03 What is OpenAI Whisper?

OpenAI Whisper is a general-purpose speech recognition model trained on 680,000 hours of multilingual audio data. It is available both as an open-source model (for self-hosting) and as a hosted API through OpenAI's platform. Whisper supports 99+ languages for transcription and translation, handles various audio formats, and processes audio at 5-10x real-time speed. OpenAI has also released GPT-4o Transcribe and GPT-4o Mini Transcribe as successor models offering improved accuracy and features like built-in speaker diarization.

04 OpenAI Whisper vs Deepgram: which is better?

OpenAI Whisper costs $0.006/min vs Deepgram Nova-3 at $0.0043-$0.0077/min depending on plan. Deepgram is cheaper at scale with its Growth plan ($0.0043/min) and offers real-time streaming with sub-300ms latency, while Whisper processes at 5-10x real-time but is not designed for live streaming. Deepgram also provides $200 in free credits vs Whisper's $5. Choose Whisper for simple integration within the OpenAI ecosystem and batch transcription; choose Deepgram for real-time applications, lower per-minute costs at volume, and richer audio intelligence features.

05 OpenAI Whisper vs AWS Transcribe: which is cheaper?

OpenAI Whisper at $0.006/min is 75% cheaper than AWS Transcribe's base rate of $0.024/min. However, AWS Transcribe offers volume-based tiered discounts dropping to $0.0078/min at 5M+ minutes, narrowing the gap for very high-volume users. AWS also includes built-in features like speaker diarization, custom vocabularies, and PII redaction that Whisper lacks natively. Choose Whisper for straightforward, affordable transcription; choose AWS Transcribe if you need deep AWS ecosystem integration, custom vocabularies, or HIPAA-compliant medical transcription.

06 Can I self-host OpenAI Whisper for free?

Yes, Whisper is open-source under the MIT license and can be self-hosted on your own infrastructure at no software cost. However, self-hosting requires GPU infrastructure costing approximately $276/month minimum for a dedicated GPU instance, plus DevOps overhead of $50-$200/month. The break-even point vs the API is roughly 500 hours of transcription per month. Self-hosting makes sense for organizations needing data sovereignty, HIPAA compliance, or processing extremely high volumes where the $0.006/min API rate exceeds fixed infrastructure costs.

07 What audio formats does OpenAI Whisper support?

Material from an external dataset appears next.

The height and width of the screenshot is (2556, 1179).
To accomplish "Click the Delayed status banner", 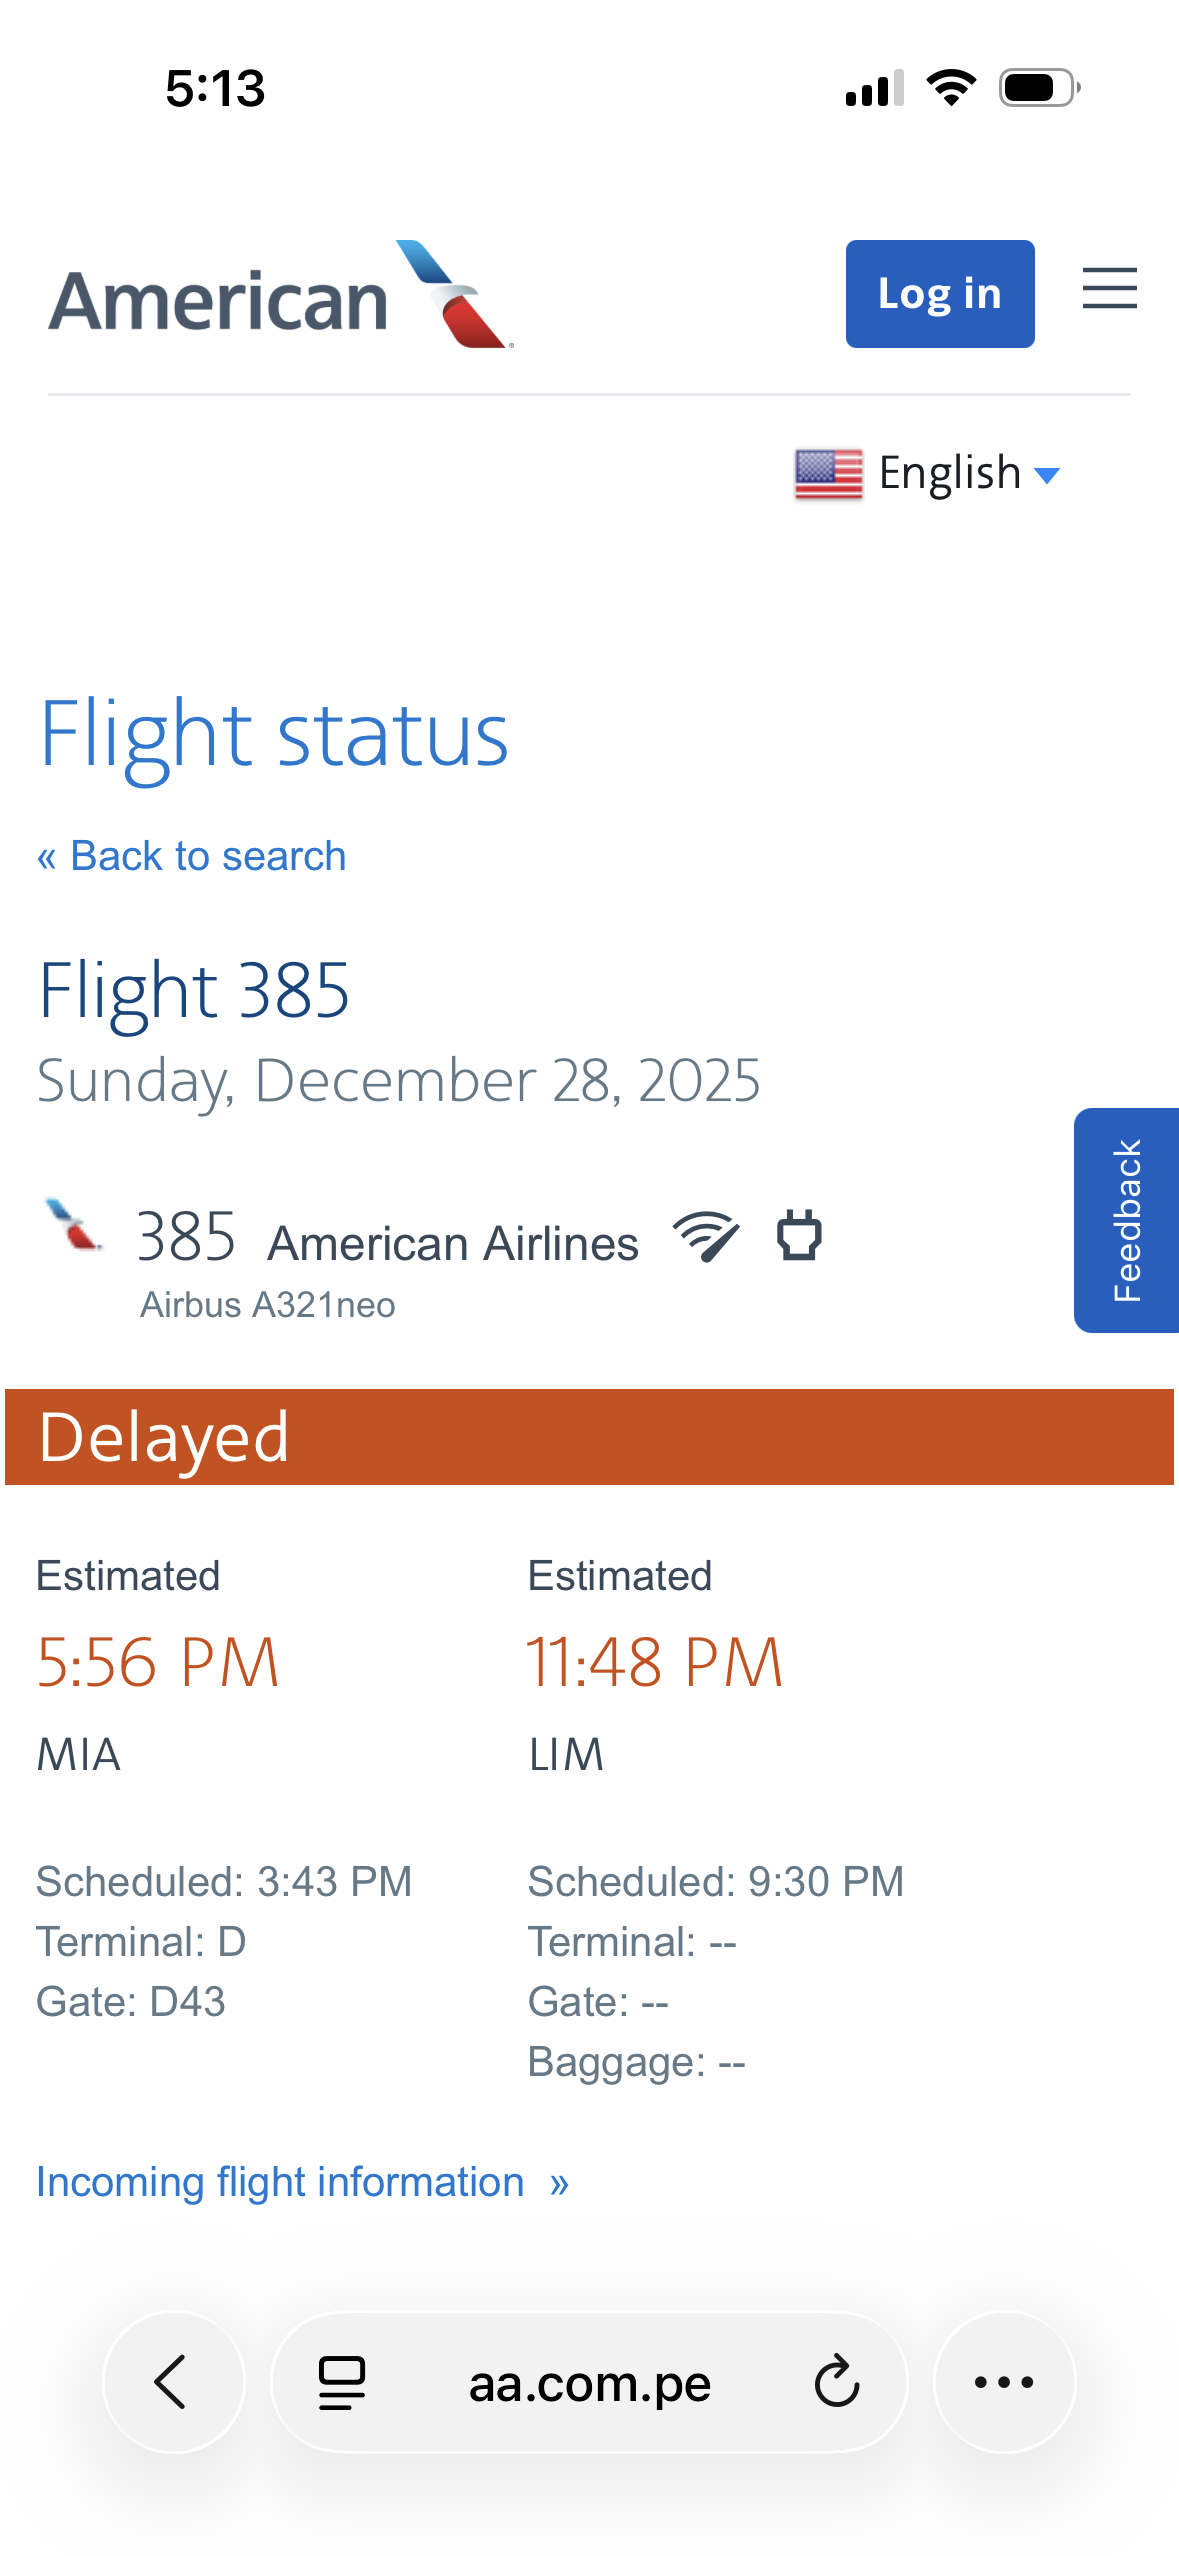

The Whisper API supports mp3, mp4, mpeg, mpga, m4a, wav, and webm audio formats with a maximum file size of 25 MB per request. Files larger than 25 MB must be split into smaller chunks before upload. The API processes audio at 5-10x real-time speed, meaning a 60-minute file typically completes in 6-12 minutes. Billing is calculated per second of audio processed with no minimum charge per request.

08 Does OpenAI Whisper charge for silence in audio?

Yes, OpenAI Whisper charges for the full duration of submitted audio including silence, music, and non-speech segments. A 60-minute file with 30 minutes of silence costs the same $0.36 as a 60-minute file of continuous speech. To reduce costs, preprocess audio with tools like FFmpeg to strip silence or use voice activity detection (VAD) before sending to the API. This can reduce costs by 20-40% for recordings with significant dead air, such as meeting recordings or surveillance audio.